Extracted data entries
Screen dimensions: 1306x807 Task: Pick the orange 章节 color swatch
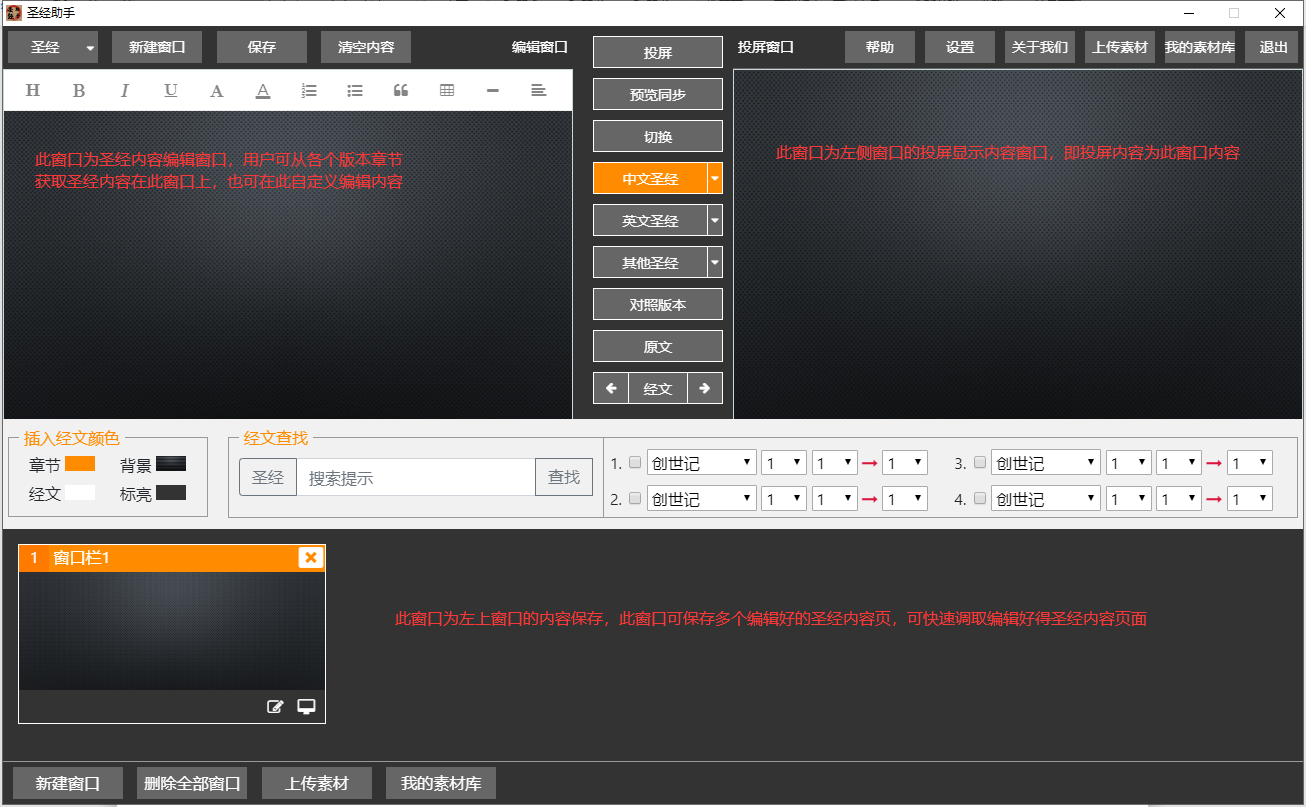(80, 464)
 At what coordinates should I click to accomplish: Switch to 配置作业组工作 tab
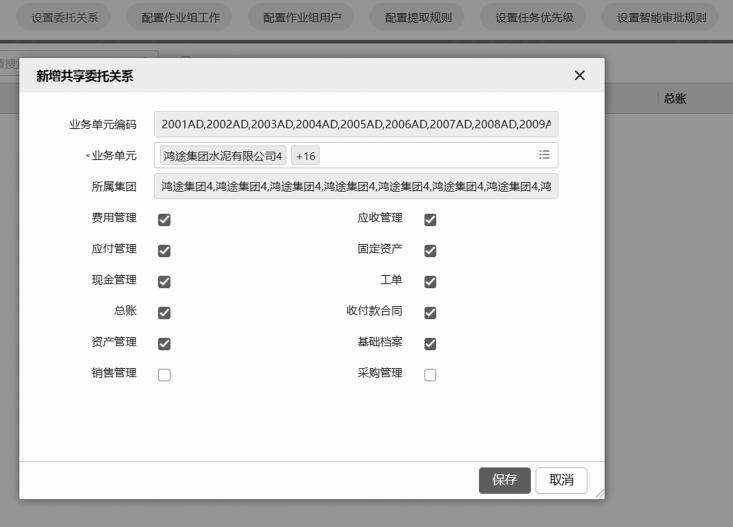click(x=180, y=18)
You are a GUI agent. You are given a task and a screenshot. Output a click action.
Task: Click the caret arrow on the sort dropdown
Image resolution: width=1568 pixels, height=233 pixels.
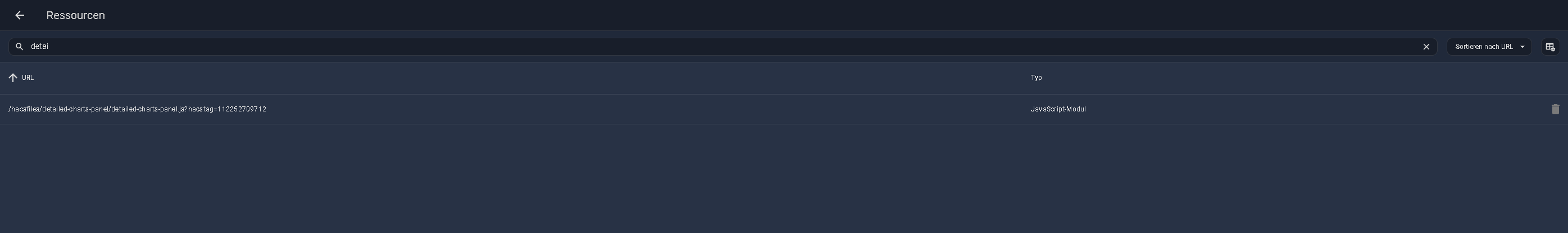click(1522, 46)
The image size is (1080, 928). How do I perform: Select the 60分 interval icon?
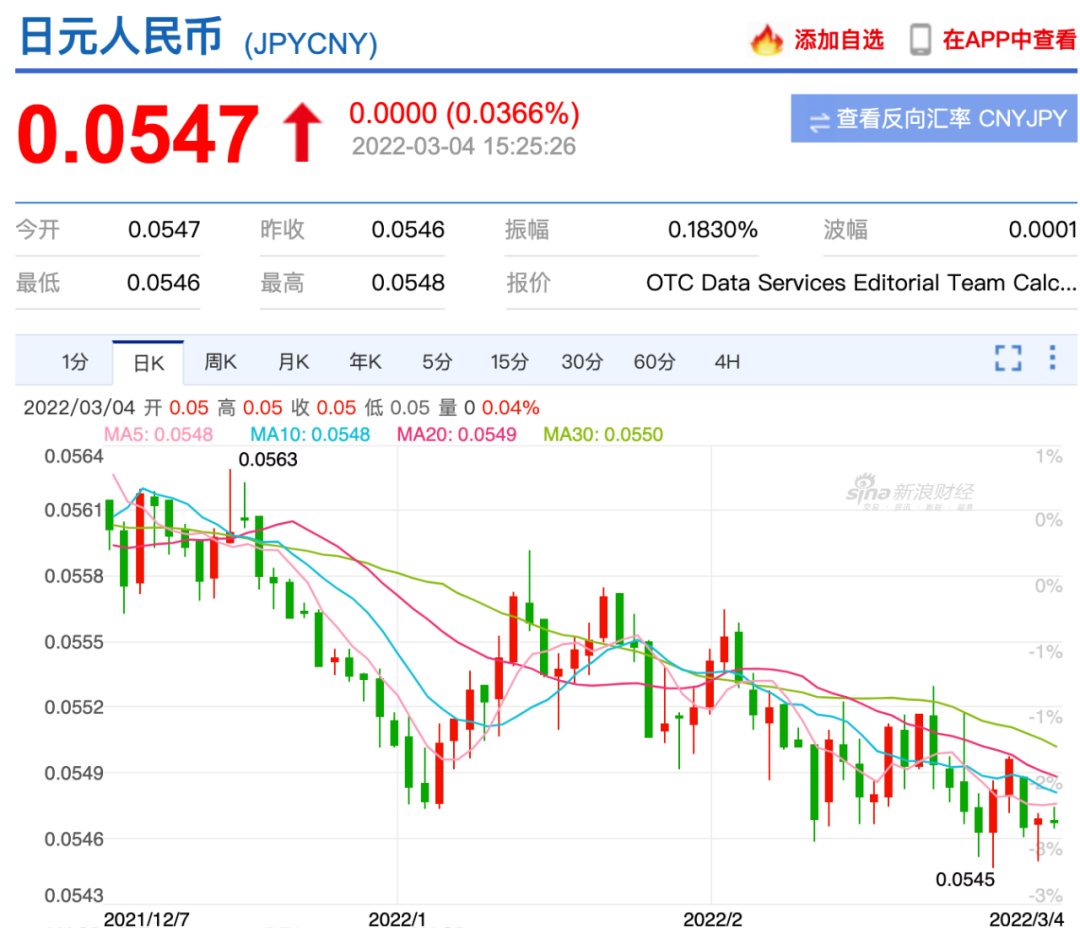(x=654, y=362)
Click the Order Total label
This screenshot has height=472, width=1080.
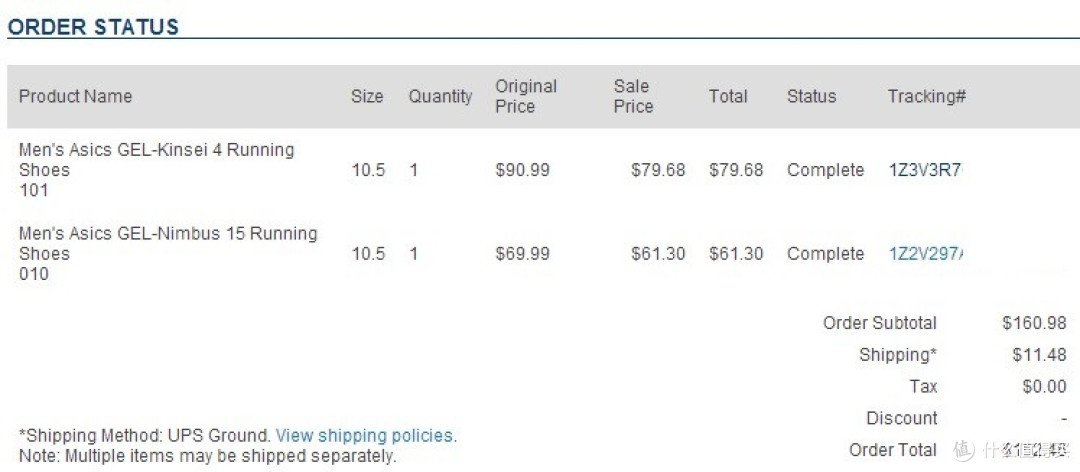[x=893, y=451]
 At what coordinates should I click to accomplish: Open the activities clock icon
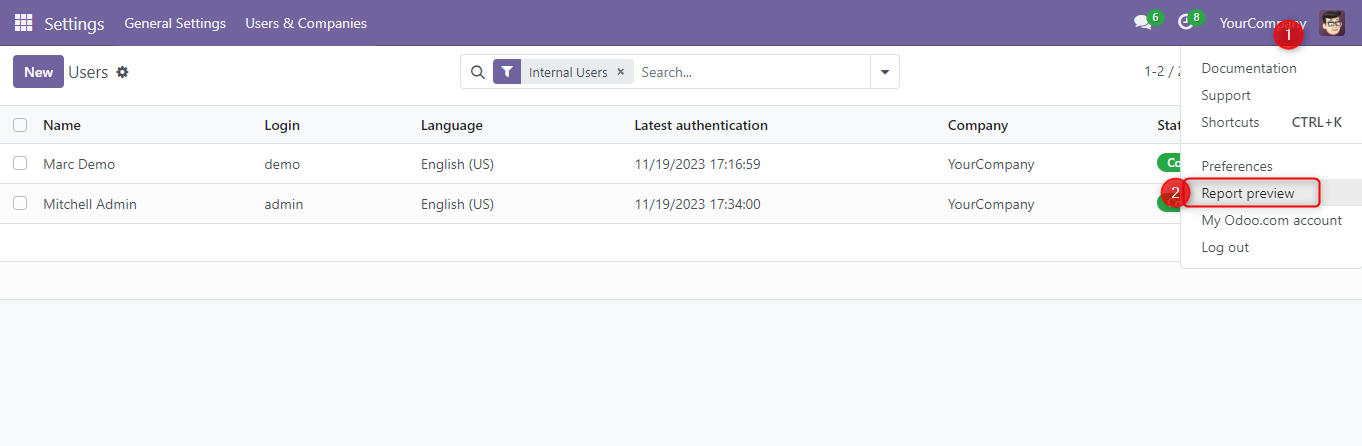pos(1185,23)
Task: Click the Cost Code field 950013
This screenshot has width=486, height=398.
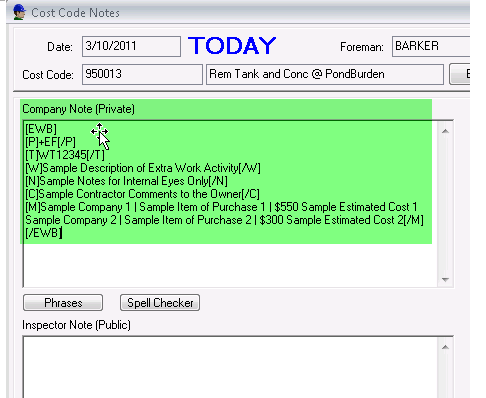Action: pyautogui.click(x=142, y=74)

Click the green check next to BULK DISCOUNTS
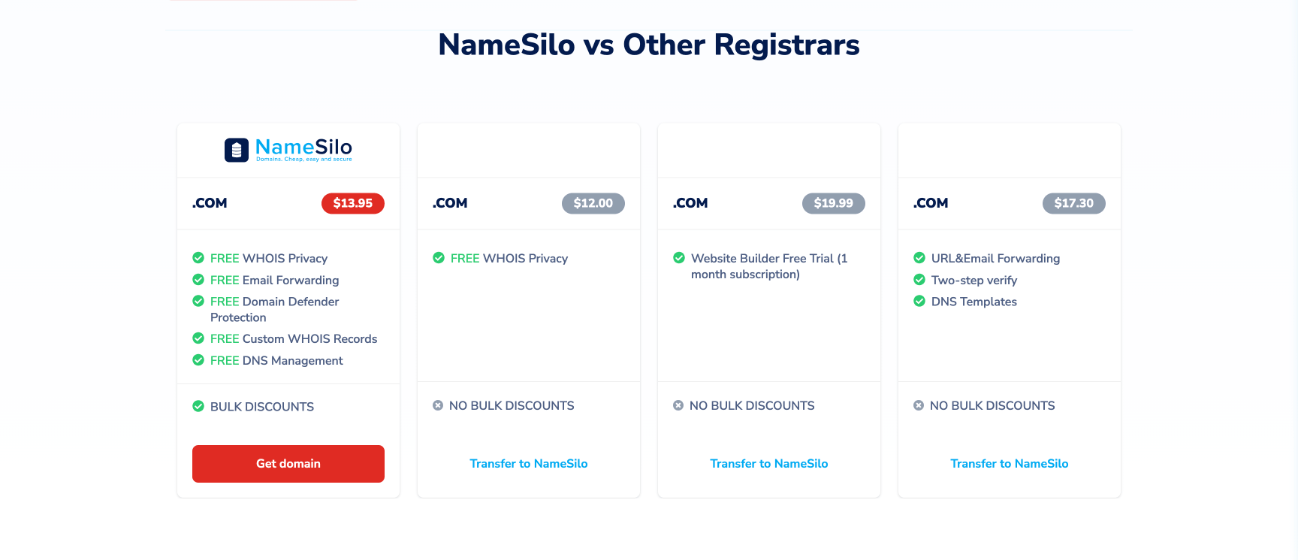tap(198, 406)
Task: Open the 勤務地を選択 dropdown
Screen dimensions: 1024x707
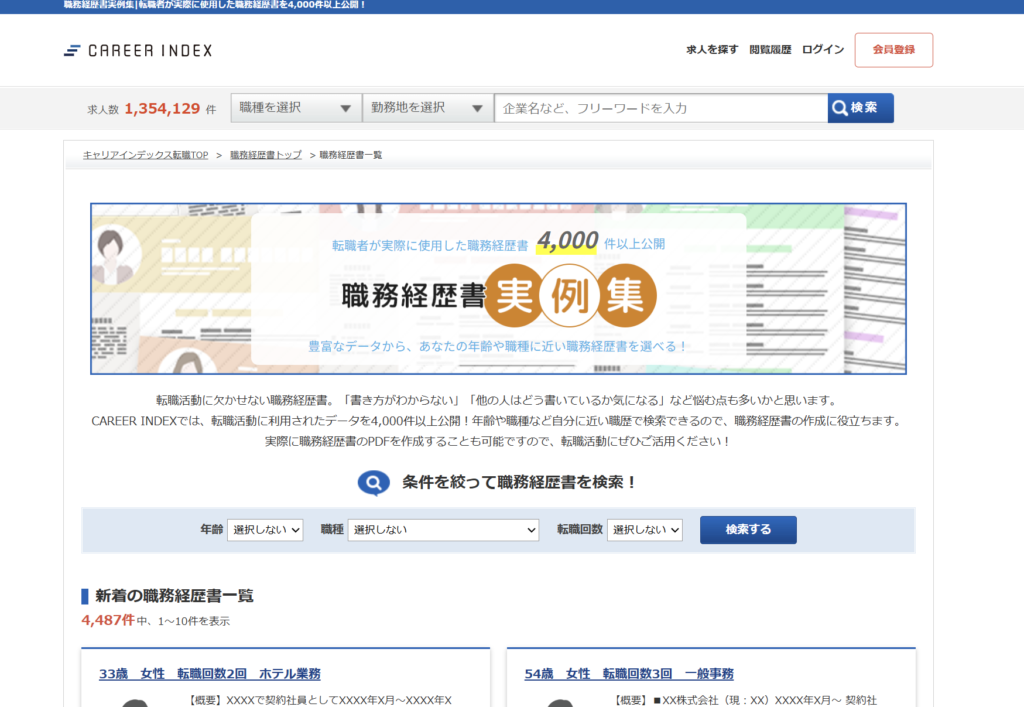Action: [x=428, y=108]
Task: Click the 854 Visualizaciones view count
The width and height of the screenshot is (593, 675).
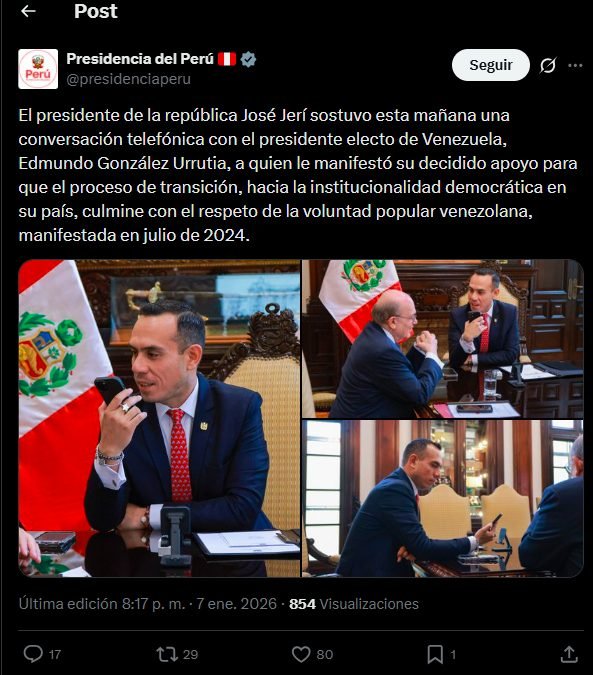Action: 354,604
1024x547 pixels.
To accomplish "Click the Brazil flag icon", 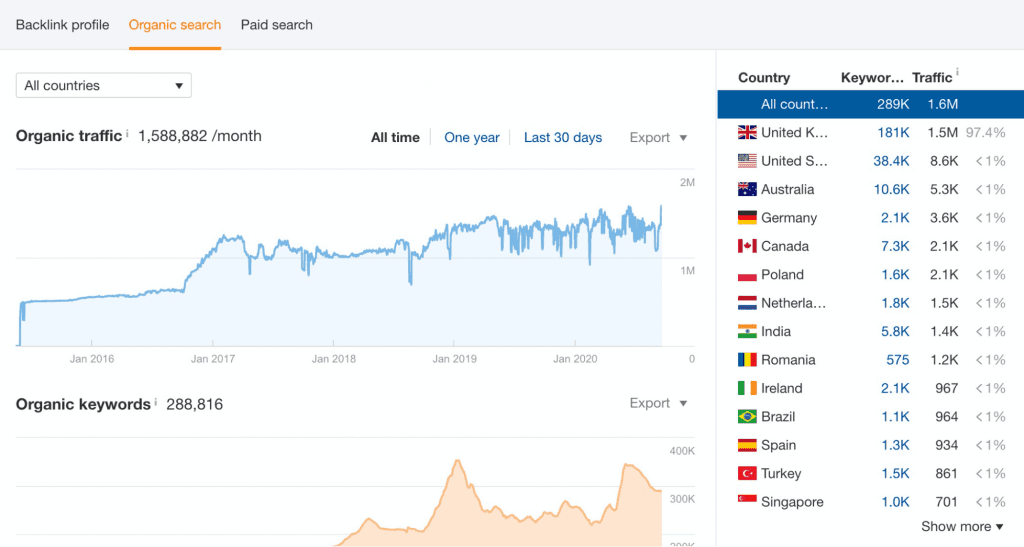I will [747, 416].
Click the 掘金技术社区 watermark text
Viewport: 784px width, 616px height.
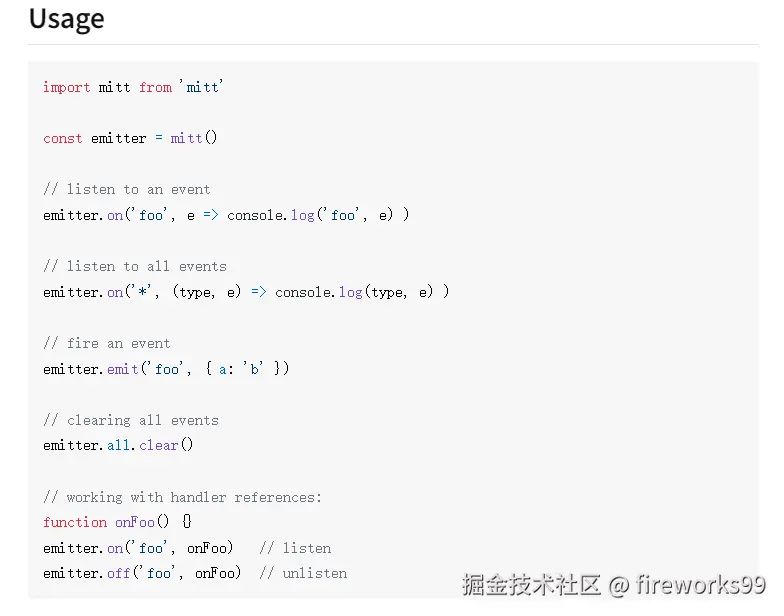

TASK GOAL: Tell how many lines of the data above hold the string "dropdown". Give only the number.

OUTPUT: 2